この許しを得て私は明かりを落とした部屋にそっと入った。怪我人の意識はしっかりしており、私の名を呼ぶしわがれたつぶやきが聞こえた。日よけは四分の三ほど下ろされていたが、一筋の太陽光線が斜めに横切り、怪我人の頭の包帯を照らしていた。白リネンの圧定布から血がにじんで赤い斑点が一つ浮かんでいた。私は彼の側に座って覗き込んだ。

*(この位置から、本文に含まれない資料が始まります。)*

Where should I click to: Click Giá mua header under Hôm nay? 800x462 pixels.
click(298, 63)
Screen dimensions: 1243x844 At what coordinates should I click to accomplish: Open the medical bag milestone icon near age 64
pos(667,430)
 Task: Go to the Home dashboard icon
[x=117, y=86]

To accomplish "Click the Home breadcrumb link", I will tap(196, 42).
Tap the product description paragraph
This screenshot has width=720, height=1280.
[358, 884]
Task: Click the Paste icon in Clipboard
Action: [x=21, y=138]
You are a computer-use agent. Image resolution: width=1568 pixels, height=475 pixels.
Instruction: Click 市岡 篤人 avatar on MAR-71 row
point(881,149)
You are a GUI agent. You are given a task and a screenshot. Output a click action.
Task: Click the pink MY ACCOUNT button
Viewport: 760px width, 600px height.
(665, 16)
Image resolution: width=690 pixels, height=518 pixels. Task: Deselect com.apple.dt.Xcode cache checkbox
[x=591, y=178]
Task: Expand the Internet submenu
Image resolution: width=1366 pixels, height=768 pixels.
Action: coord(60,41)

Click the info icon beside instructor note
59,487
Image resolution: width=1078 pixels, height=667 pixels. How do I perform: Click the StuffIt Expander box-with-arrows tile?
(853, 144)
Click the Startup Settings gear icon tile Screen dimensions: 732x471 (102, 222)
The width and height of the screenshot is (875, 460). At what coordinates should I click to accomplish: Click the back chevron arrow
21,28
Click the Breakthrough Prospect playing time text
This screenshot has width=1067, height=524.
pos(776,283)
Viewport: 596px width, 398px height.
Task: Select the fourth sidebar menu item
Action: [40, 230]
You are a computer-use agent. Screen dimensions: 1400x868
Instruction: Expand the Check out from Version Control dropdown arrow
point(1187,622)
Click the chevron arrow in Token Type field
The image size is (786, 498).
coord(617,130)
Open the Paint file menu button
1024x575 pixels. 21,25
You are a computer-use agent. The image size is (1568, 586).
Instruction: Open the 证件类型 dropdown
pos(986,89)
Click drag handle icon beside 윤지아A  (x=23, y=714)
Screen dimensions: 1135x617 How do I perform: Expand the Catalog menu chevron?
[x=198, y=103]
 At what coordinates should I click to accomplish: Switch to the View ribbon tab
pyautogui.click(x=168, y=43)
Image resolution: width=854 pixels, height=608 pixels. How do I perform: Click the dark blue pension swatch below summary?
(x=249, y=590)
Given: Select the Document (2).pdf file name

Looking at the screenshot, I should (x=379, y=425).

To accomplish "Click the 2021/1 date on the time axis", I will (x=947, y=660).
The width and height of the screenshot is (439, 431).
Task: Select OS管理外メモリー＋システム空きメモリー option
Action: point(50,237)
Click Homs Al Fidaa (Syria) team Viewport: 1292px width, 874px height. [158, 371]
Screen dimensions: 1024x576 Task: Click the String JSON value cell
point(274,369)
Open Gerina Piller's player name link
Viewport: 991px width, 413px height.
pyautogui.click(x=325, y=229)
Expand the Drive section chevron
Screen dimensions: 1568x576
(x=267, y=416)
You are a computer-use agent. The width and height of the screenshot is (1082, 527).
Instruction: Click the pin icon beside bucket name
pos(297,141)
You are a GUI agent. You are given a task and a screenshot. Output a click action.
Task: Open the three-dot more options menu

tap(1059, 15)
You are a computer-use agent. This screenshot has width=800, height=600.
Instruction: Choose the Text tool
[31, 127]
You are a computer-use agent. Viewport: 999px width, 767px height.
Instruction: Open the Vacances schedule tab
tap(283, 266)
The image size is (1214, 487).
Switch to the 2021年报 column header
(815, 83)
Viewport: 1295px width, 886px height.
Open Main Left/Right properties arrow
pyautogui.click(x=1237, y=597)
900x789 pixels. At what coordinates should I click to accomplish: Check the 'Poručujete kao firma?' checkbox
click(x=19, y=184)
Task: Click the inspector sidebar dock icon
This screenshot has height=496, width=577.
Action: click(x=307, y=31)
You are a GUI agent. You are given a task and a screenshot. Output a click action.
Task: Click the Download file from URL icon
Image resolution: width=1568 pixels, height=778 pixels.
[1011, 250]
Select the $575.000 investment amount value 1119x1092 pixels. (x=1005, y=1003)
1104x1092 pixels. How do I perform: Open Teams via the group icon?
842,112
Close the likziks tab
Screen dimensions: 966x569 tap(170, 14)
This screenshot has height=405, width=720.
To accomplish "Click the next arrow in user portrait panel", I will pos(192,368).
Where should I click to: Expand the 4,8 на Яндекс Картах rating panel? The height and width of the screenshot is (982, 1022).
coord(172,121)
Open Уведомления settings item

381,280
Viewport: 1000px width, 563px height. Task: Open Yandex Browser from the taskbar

「大丈夫だ、ワトソン。そんなに心配はいらない」彼はかぼそい声でつぶやいた。「見た目ほどひどくはない」

「それはよかった!」

「知ってのとおり、僕の棒術はちょっとした腕前だ。ほとんど防戦に努めた。しかし二人目の男を持て余してね」

「私に何か出来ることがあるか?ホームズ、もちろん、彼らを襲わせたのはあの忌々しい男だ。そう言ってくれれば私が行って彼の化けの皮をはがしてやる」

「ありがとう、ワトソン!いや、警察があの男たちを逮捕するまで我々に出来ることは何もない。しかし彼らの逃走路はよく準備されていた。それは間違いないな。ちょっと待ってくれ。僕には計画がある。まず最初に、僕の怪我を悪く言ってくれ。新聞記者が君のところに聞きにくるだろう。大げさに言ってくれ、ワトソン。一週間生き延びれたら幸運だ、・・・・脳挫傷、・・・・うわ言、・・・・何でも好きなように!大げさに言い過ぎることはない」

「しかし、サー・レスリー・オークショットは?」

「ああ、彼は問題ないよ。僕の悪いところだけを見せておく。それは任せておいてくれ」

「他に何かあるか?」

「ある。シンウェル・ジョンソンにあの女を避難させるように言ってくれ。あのひどい奴らが今彼女を追っているだろう。彼らはもちろん、彼女がこの事件で僕の味方をしたと知っている。もし彼らが大胆にも僕を攻撃するなら彼女を放っておくことは考えにくい。これは緊急だ。今夜やってくれ」

「今すぐ行くよ。他には?」

「テーブルにパイプと煙草の入ったスリッパを置いてくれ。それでいい!毎朝来てくれ、それで計画を練ろう」

私はジョンソンとその夜、ミス・ウィンターを目立たない郊外に連れて行き、危険が去るまでなりを潜めているように見張る手はずを整えた。